I’m not sure if there’s any other sport (apart from road cycling) where there is so much discussion about material, trends and tuning as in snowboarding. For me, this is an unending field and anyone who delves deeper into the sport will at some point be faced with the crucial questions of the board world.
Which board, which boot, which binding, gloves and so on. No parameter is neglected in the normal way and yet, from my point of view, it all comes down to a few points:
Favourite slope in the skiing area Bad Kleinkirchheim.
The skiing area you’re boarding in is at least as important as the equipment and skills. If you are a carver like me, the main thing is to find wide and well-groomed slopes, because nothing is more tiring than a slope in poor condition.
That’s why I particularly enjoy boarding in the skiing area Bad Kleinkirchheim on the slopes around the Biosphärenparkbahn Brunnach and the Spitzeckbahn - because both the slope and the sunny setting are important factors for me for a successful day on the board.
The slope Spitzeckabfahrt (24) in particular has become a real favourite for me with the modern 6-seater chairlift. Fast turns, a steep start and a perfect slope width for carvers make this slope my absolute favourite.
Bad Kleinkirchheim's skiing area = snowboarder-friendly.
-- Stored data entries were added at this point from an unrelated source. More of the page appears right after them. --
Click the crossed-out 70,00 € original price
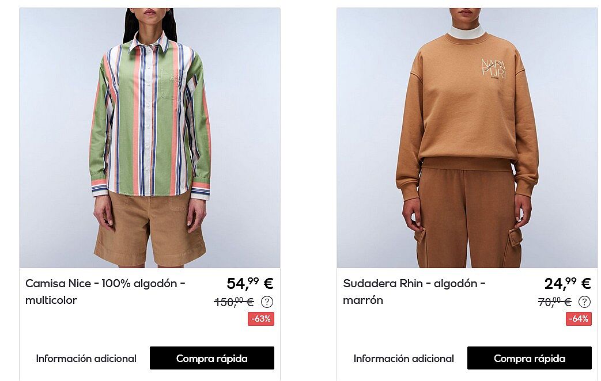601x381 pixels. pos(555,302)
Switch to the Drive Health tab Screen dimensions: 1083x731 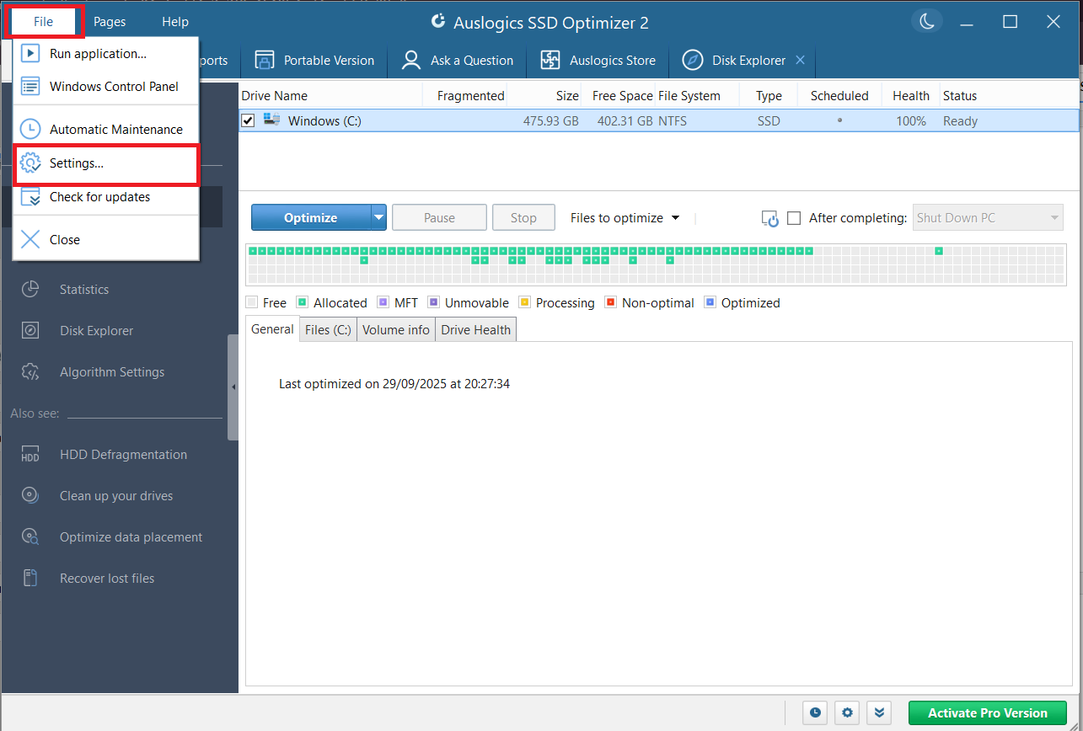point(475,330)
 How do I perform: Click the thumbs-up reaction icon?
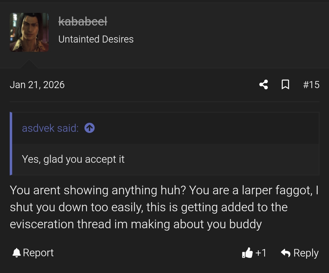(247, 253)
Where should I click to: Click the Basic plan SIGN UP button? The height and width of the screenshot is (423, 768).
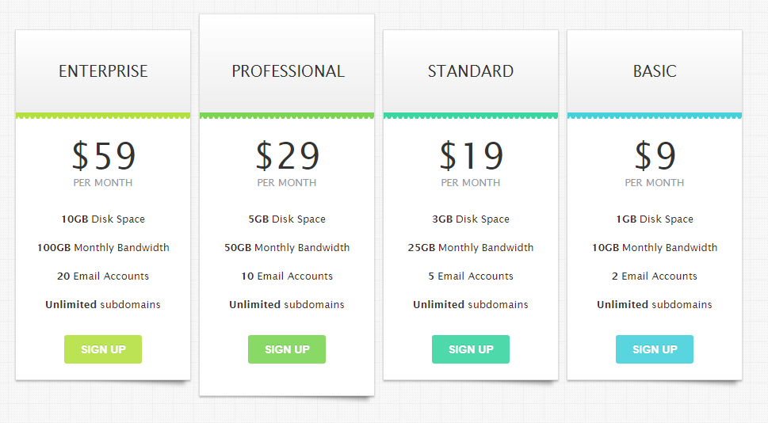[x=655, y=349]
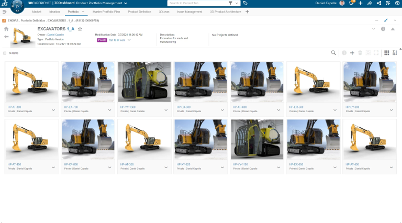
Task: Click the Daniel Capelle owner link
Action: pyautogui.click(x=55, y=35)

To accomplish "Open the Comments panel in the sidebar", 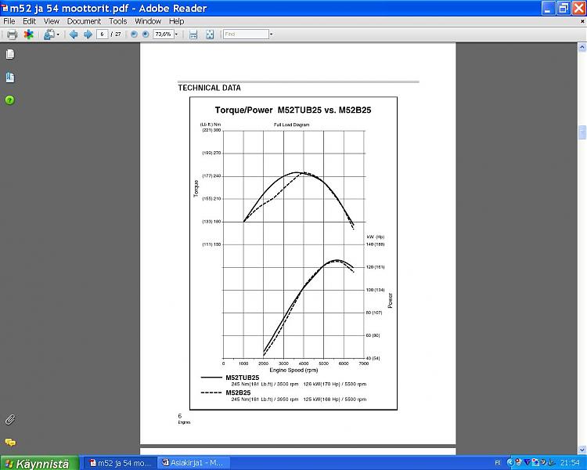I will [x=10, y=443].
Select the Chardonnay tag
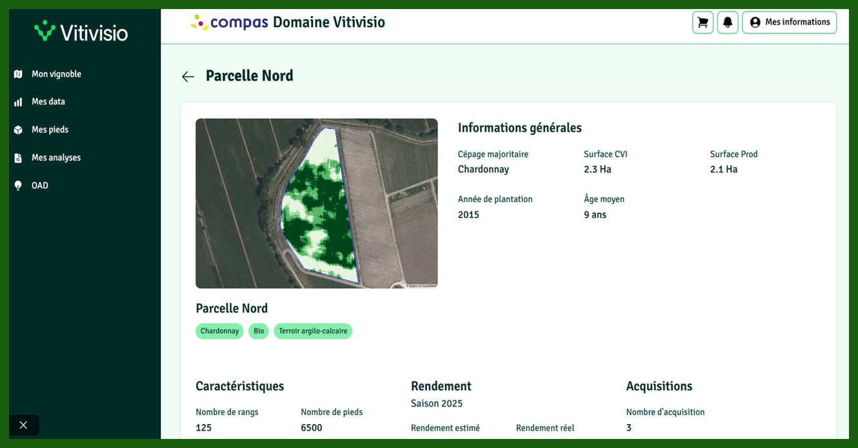The height and width of the screenshot is (448, 858). click(219, 331)
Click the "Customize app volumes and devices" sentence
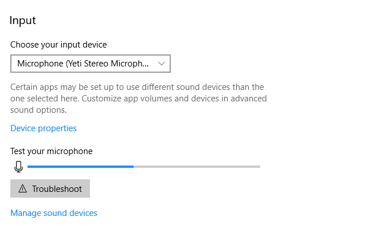This screenshot has width=392, height=232. (x=172, y=99)
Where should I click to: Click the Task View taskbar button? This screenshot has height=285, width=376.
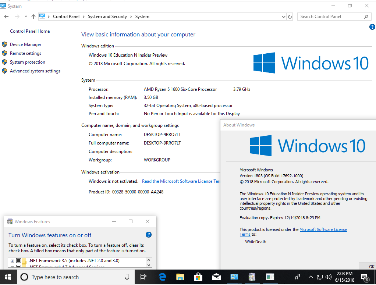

The skiing area Bad Kleinkirchheim is definitely a skiing area where there’s something for everyone. Wide slopes, hardly any flat draw paths and an extremely varied topography offer huge potential for snowboarders. If you prefer sunboarding, then the best way to start your boarding day is with the Biosphärenparkbahn Brunnach. If you prefer the more challenging, steeper slopes then I recommend starting the day with the Kaiserburgbahn. Especially when there’s fresh snow, the area around the Kaiserburg summit is a must, as this area offers perfect tree runs in the middle of the Nockberge and the panoramic view is priceless.
If you really want to challenge your muscles in a highly active way, I can recommend a ski area circuit from the peaks of the Kaiserburg to those of the Brunnachhöhe and back. The schnitzel dinner tastes especially good after all the altitude.